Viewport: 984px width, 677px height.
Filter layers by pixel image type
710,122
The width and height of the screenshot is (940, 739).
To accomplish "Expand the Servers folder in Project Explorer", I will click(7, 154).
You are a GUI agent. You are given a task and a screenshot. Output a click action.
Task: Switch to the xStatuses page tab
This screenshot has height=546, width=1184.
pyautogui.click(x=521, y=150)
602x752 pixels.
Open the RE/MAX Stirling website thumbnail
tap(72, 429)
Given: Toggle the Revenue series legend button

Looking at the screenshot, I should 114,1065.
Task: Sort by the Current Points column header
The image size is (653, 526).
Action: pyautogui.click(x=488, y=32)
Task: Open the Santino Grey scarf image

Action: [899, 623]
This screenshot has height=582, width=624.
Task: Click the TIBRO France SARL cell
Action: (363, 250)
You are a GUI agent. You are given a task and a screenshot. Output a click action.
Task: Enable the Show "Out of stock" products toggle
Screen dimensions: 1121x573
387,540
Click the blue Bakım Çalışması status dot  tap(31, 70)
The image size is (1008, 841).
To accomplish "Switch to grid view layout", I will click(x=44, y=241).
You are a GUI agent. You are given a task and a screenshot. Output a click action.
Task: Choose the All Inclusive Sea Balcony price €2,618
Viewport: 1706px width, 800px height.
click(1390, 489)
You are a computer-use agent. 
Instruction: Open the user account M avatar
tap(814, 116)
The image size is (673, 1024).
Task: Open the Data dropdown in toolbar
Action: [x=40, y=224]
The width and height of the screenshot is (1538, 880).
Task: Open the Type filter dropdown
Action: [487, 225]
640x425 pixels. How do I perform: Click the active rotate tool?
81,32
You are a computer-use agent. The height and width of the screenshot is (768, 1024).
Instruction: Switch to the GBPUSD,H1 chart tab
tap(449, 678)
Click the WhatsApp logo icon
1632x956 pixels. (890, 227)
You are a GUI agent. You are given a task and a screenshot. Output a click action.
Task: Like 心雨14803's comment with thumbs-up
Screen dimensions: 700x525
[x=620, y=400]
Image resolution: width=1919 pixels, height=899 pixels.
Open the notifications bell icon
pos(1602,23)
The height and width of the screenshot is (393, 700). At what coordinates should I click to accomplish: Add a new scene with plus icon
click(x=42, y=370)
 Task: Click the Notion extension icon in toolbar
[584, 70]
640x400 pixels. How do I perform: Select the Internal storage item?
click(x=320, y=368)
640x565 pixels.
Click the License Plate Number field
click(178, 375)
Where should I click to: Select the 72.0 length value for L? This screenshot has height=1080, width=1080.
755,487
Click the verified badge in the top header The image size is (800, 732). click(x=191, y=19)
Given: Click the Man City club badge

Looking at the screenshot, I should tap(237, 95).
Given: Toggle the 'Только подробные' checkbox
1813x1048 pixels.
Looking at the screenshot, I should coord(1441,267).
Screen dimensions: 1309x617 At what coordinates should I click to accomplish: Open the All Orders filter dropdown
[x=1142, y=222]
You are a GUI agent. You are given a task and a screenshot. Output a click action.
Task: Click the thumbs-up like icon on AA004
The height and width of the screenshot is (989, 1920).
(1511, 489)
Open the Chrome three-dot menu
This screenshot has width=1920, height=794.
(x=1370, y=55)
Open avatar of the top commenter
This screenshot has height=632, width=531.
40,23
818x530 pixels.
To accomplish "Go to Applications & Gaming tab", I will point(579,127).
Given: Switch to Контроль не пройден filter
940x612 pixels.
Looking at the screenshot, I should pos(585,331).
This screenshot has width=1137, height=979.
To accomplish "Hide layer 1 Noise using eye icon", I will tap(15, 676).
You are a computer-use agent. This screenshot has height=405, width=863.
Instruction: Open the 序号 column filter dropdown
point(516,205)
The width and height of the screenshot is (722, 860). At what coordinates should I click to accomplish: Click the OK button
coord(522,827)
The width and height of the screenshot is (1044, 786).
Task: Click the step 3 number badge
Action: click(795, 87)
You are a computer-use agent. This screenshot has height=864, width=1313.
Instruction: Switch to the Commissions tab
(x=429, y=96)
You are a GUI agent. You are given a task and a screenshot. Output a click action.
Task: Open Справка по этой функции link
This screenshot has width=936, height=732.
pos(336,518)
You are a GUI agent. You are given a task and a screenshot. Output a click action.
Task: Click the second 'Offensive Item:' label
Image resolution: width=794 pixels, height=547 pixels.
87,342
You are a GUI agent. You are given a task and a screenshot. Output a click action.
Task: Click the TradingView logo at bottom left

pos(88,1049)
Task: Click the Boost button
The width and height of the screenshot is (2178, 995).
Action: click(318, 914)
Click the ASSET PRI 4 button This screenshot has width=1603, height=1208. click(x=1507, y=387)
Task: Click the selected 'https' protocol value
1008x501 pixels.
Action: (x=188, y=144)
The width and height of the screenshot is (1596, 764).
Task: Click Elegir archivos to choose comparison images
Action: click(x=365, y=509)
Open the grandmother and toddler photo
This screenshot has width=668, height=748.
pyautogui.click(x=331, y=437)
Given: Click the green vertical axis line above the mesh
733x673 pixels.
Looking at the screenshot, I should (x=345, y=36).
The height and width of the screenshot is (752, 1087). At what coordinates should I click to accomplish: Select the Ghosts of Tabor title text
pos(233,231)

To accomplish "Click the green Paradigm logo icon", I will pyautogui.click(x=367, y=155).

* * *

**What you have to do**
Copy out the full listing above. Keep every word as it is.

**Result for this exercise**
Viewport: 984px width, 677px height.
Filter layers by pixel image type
710,122
The width and height of the screenshot is (940, 739).
To accomplish "Expand the Servers folder in Project Explorer", I will click(7, 154).
You are a GUI agent. You are given a task and a screenshot. Output a click action.
Task: Switch to the xStatuses page tab
This screenshot has height=546, width=1184.
pyautogui.click(x=521, y=150)
602x752 pixels.
Open the RE/MAX Stirling website thumbnail
tap(72, 429)
Given: Toggle the Revenue series legend button

Looking at the screenshot, I should 114,1065.
Task: Sort by the Current Points column header
The image size is (653, 526).
Action: pyautogui.click(x=488, y=32)
Task: Open the Santino Grey scarf image

Action: [899, 623]
This screenshot has height=582, width=624.
Task: Click the TIBRO France SARL cell
Action: (363, 250)
You are a GUI agent. You are given a task and a screenshot. Output a click action.
Task: Enable the Show "Out of stock" products toggle
Screen dimensions: 1121x573
387,540
Click the blue Bakım Çalışması status dot  tap(31, 70)
The image size is (1008, 841).
To accomplish "Switch to grid view layout", I will click(x=44, y=241).
You are a GUI agent. You are given a task and a screenshot. Output a click action.
Task: Choose the All Inclusive Sea Balcony price €2,618
Viewport: 1706px width, 800px height.
click(1390, 489)
You are a computer-use agent. 
Instruction: Open the user account M avatar
tap(814, 116)
The image size is (673, 1024).
Task: Open the Data dropdown in toolbar
Action: [x=40, y=224]
The width and height of the screenshot is (1538, 880).
Task: Open the Type filter dropdown
Action: [487, 225]
640x425 pixels. How do I perform: Click the active rotate tool?
81,32
You are a computer-use agent. The height and width of the screenshot is (768, 1024).
Instruction: Switch to the GBPUSD,H1 chart tab
tap(449, 678)
Click the WhatsApp logo icon
1632x956 pixels. (890, 227)
You are a GUI agent. You are given a task and a screenshot. Output a click action.
Task: Like 心雨14803's comment with thumbs-up
Screen dimensions: 700x525
[x=620, y=400]
Image resolution: width=1919 pixels, height=899 pixels.
Open the notifications bell icon
pos(1602,23)
The height and width of the screenshot is (393, 700). At what coordinates should I click to accomplish: Add a new scene with plus icon
click(x=42, y=370)
 Task: Click the Notion extension icon in toolbar
[584, 70]
640x400 pixels. How do I perform: Select the Internal storage item?
click(x=320, y=368)
640x565 pixels.
Click the License Plate Number field
click(178, 375)
Where should I click to: Select the 72.0 length value for L? This screenshot has height=1080, width=1080.
755,487
Click the verified badge in the top header The image size is (800, 732). click(x=191, y=19)
Given: Click the Man City club badge

Looking at the screenshot, I should tap(237, 95).
Given: Toggle the 'Только подробные' checkbox
1813x1048 pixels.
Looking at the screenshot, I should coord(1441,267).
Screen dimensions: 1309x617 At what coordinates should I click to accomplish: Open the All Orders filter dropdown
[x=1142, y=222]
You are a GUI agent. You are given a task and a screenshot. Output a click action.
Task: Click the thumbs-up like icon on AA004
The height and width of the screenshot is (989, 1920).
(1511, 489)
Open the Chrome three-dot menu
This screenshot has width=1920, height=794.
(x=1370, y=55)
Open avatar of the top commenter
This screenshot has height=632, width=531.
40,23
818x530 pixels.
To accomplish "Go to Applications & Gaming tab", I will point(579,127).
Given: Switch to Контроль не пройден filter
940x612 pixels.
Looking at the screenshot, I should pos(585,331).
This screenshot has width=1137, height=979.
To accomplish "Hide layer 1 Noise using eye icon", I will tap(15, 676).
You are a computer-use agent. This screenshot has height=405, width=863.
Instruction: Open the 序号 column filter dropdown
point(516,205)
The width and height of the screenshot is (722, 860). At what coordinates should I click to accomplish: Click the OK button
coord(522,827)
The width and height of the screenshot is (1044, 786).
Task: Click the step 3 number badge
Action: click(795, 87)
You are a computer-use agent. This screenshot has height=864, width=1313.
Instruction: Switch to the Commissions tab
(x=429, y=96)
You are a GUI agent. You are given a task and a screenshot. Output a click action.
Task: Open Справка по этой функции link
This screenshot has width=936, height=732.
pos(336,518)
You are a GUI agent. You are given a task and a screenshot. Output a click action.
Task: Click the second 'Offensive Item:' label
Image resolution: width=794 pixels, height=547 pixels.
87,342
You are a GUI agent. You are given a task and a screenshot. Output a click action.
Task: Click the TradingView logo at bottom left

pos(88,1049)
Task: Click the Boost button
The width and height of the screenshot is (2178, 995).
Action: click(318, 914)
Click the ASSET PRI 4 button This screenshot has width=1603, height=1208. click(x=1507, y=387)
Task: Click the selected 'https' protocol value
1008x501 pixels.
Action: (x=188, y=144)
The width and height of the screenshot is (1596, 764).
Task: Click Elegir archivos to choose comparison images
Action: click(x=365, y=509)
Open the grandmother and toddler photo
This screenshot has width=668, height=748.
pyautogui.click(x=331, y=437)
Given: Click the green vertical axis line above the mesh
733x673 pixels.
Looking at the screenshot, I should (x=345, y=36).
The height and width of the screenshot is (752, 1087). At what coordinates should I click to accomplish: Select the Ghosts of Tabor title text
pos(233,231)

To accomplish "Click the green Paradigm logo icon", I will pyautogui.click(x=367, y=155).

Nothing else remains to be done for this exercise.